温室が増えたから、観賞用の花と野菜は別にする方針を決めたのだけど、何となくいちごはこちらにしちゃったんだ。屋敷に近いから弟達といちご狩りしやすいからね。
いつもながら、呑気だったなぁ。デーン王国の馬好き具合を理解できていなかったのだ。
さて、パーシバルとお暇しようと思っていたのに『待った!』が掛かった。
勿論、馬好きのマチウス陛下からだ。オーディン王子も少し止めようとしてくれたけど、貫禄負けだね。
ショタ好きの私としては、オーディン王子の細さが良いんだけど、片手で押し除けられていたよ。

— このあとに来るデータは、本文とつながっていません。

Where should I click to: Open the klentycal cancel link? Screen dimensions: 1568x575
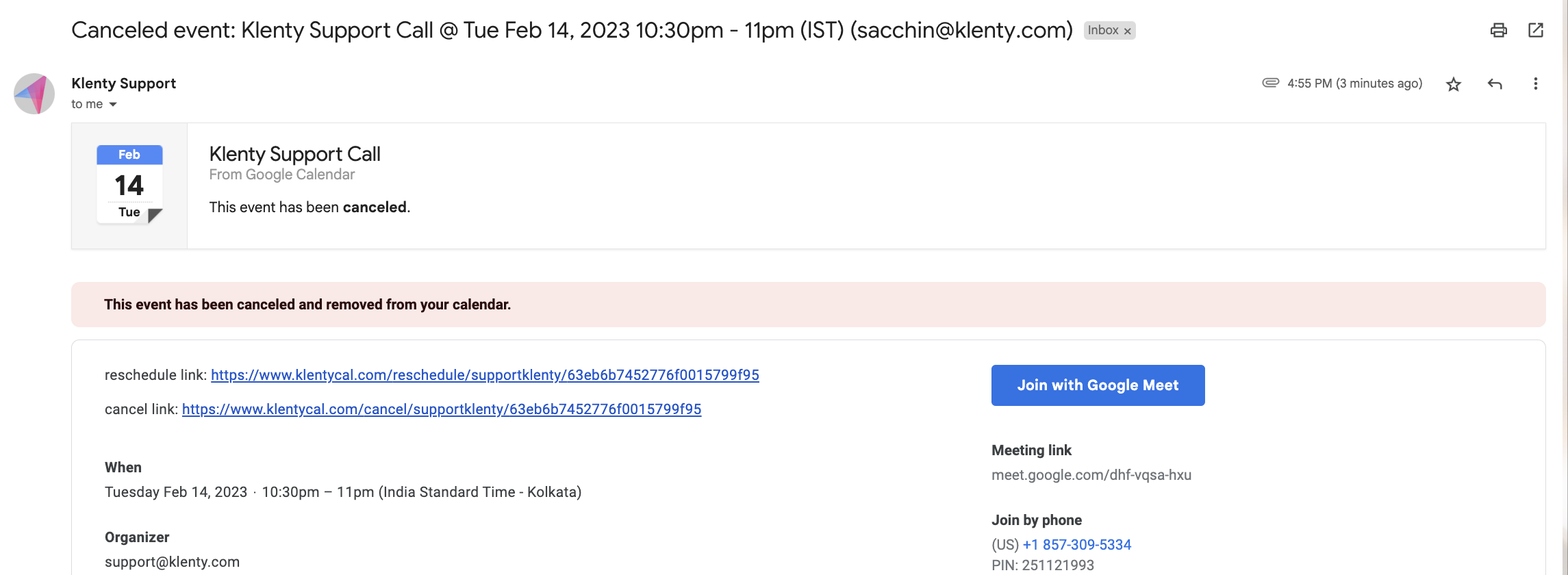click(x=442, y=409)
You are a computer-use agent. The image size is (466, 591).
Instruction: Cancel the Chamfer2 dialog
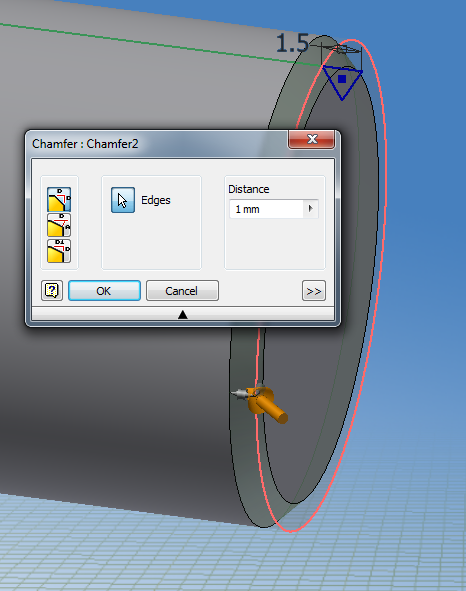point(182,291)
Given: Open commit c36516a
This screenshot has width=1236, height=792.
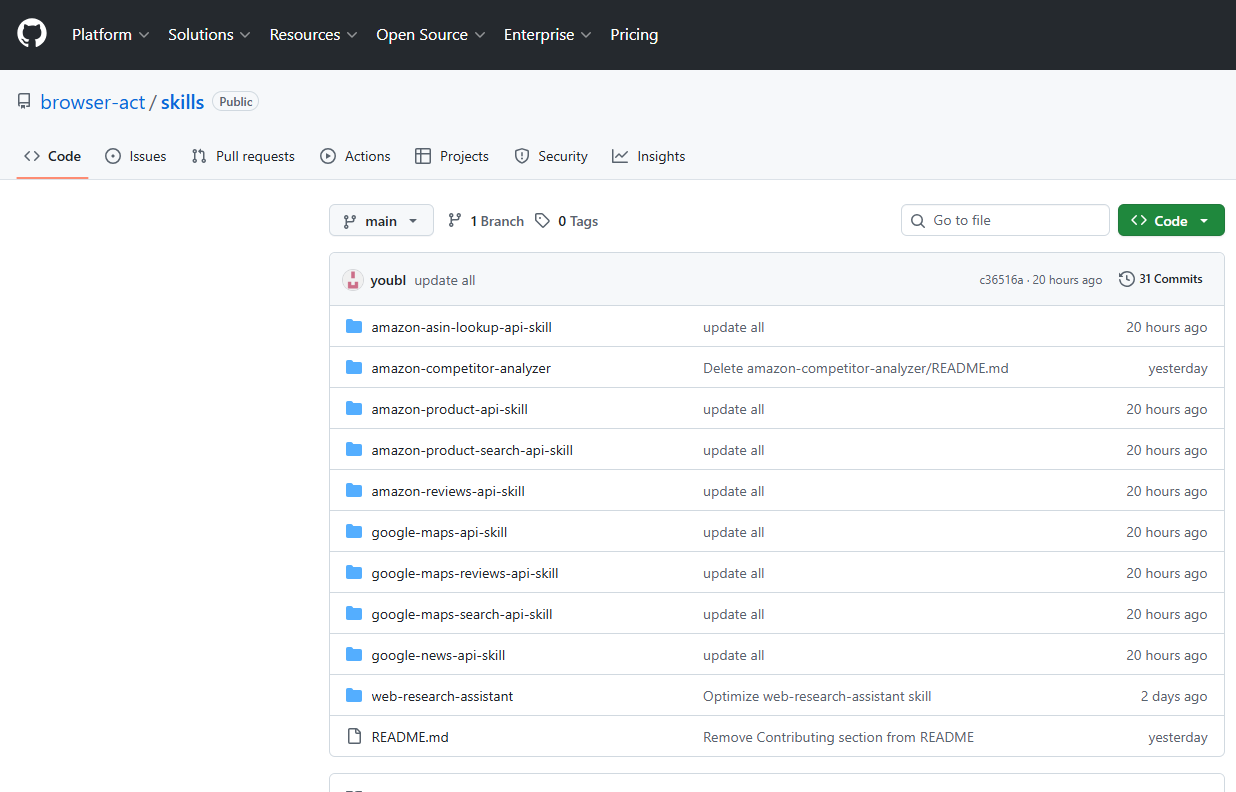Looking at the screenshot, I should tap(1001, 280).
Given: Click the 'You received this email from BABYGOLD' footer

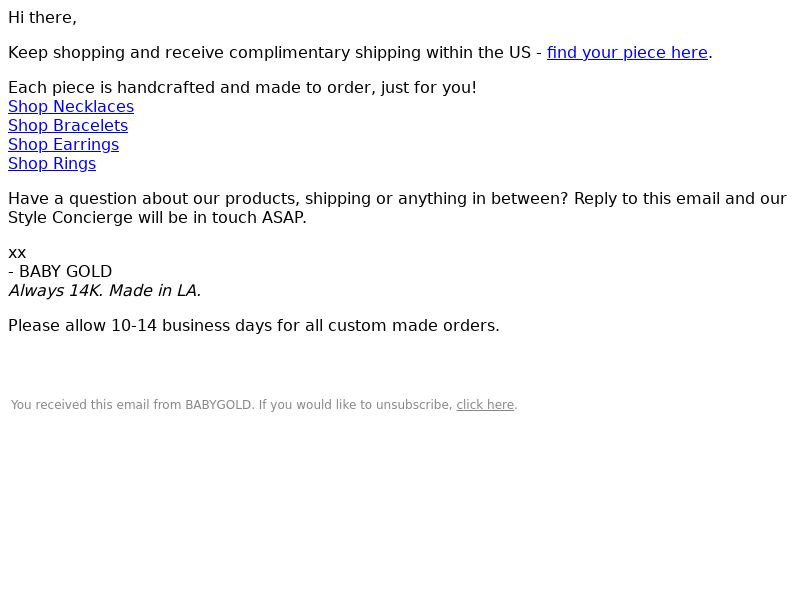Looking at the screenshot, I should point(132,405).
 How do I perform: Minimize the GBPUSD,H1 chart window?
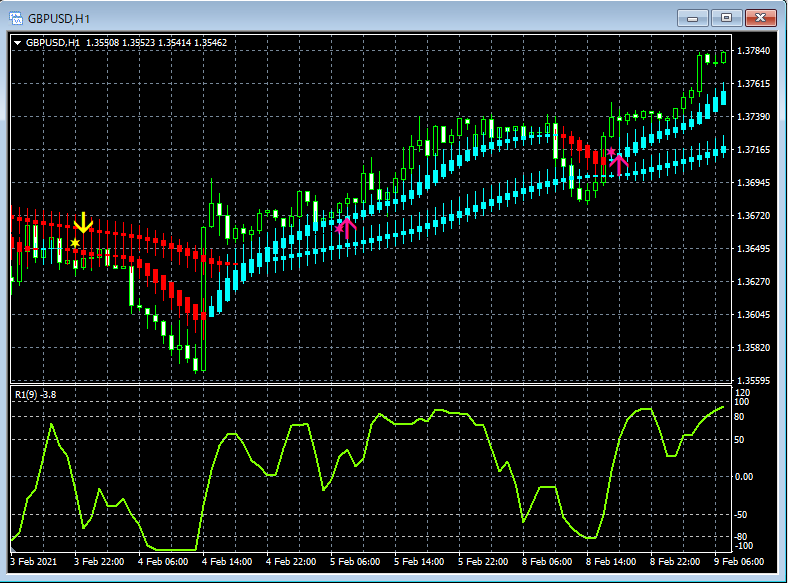[x=693, y=17]
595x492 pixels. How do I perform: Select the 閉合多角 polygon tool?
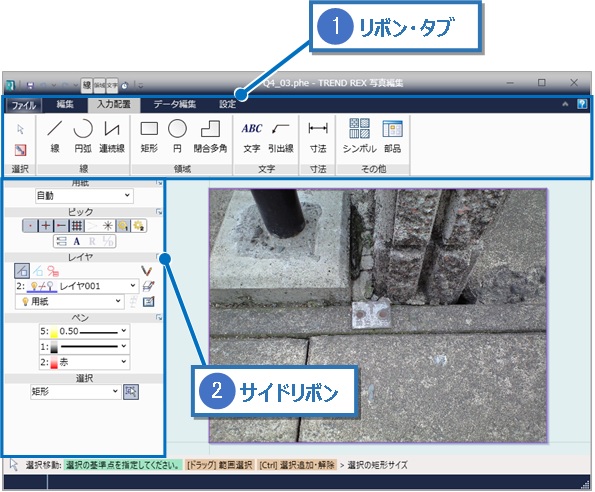210,136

「デーン王国の伝説の八本脚! それをこの目で見られたのは、我が生涯一の幸福だ!」
えっ、横のキルスティナ王妃やオーディン王子を得たよりも幸せだと聞こえるよ。私なら、パーシバルがそんな事を口にしたら気分が悪くなる。一週間ぐらい口をききたくないかも?
そう呆れていたら、流石のキルスティナ王妃もマチウス陛下の腕を掴んでいた。
「マチウス様、お行儀よくすると約束したではありませんか?」
微笑むキルスティナ王妃、とても美しくてクールビューティ! 氷の女王様みたい。
「キルスティナ、行儀良くしているではないか……それに馬の王を賛美するのは、自然な事だろう?」
あらら、強面のバイキングみたいなマチウス陛下だけど、王妃様には弱いようだね。
「馬の王に一度乗せて貰いたい」
ああ、そういう感じのお願いなんだね。
「馬の王は、とても気遣いのある子なので、他のスレイプニルの主は乗せないのですが……」
これを断り文句にしているんだけど、相手は引かない。
「それは事前に聞いていたが、私の美しき雪号の許可は得るつもりだから、一度試してみたいのだ」
断りたいけど、モラン伯爵からお願い視線が……仕方ないなぁ。
帰るつもりだったけど、馬場に移動する。そこに馬の王が連れて来られて、マチウス陛下を乗せても良いか尋ねるのだけど……何だか雰囲気が違う。
『ブヒヒヒヒン!』
『あの美人は誰だ?』って気がそぞろなんだよ。
マチウス陛下の美しき雪号も他のスレイプニルに乗る許可を得る為に馬場に連れて来られたのだけど、確かに白い美しいスレイプニルだ。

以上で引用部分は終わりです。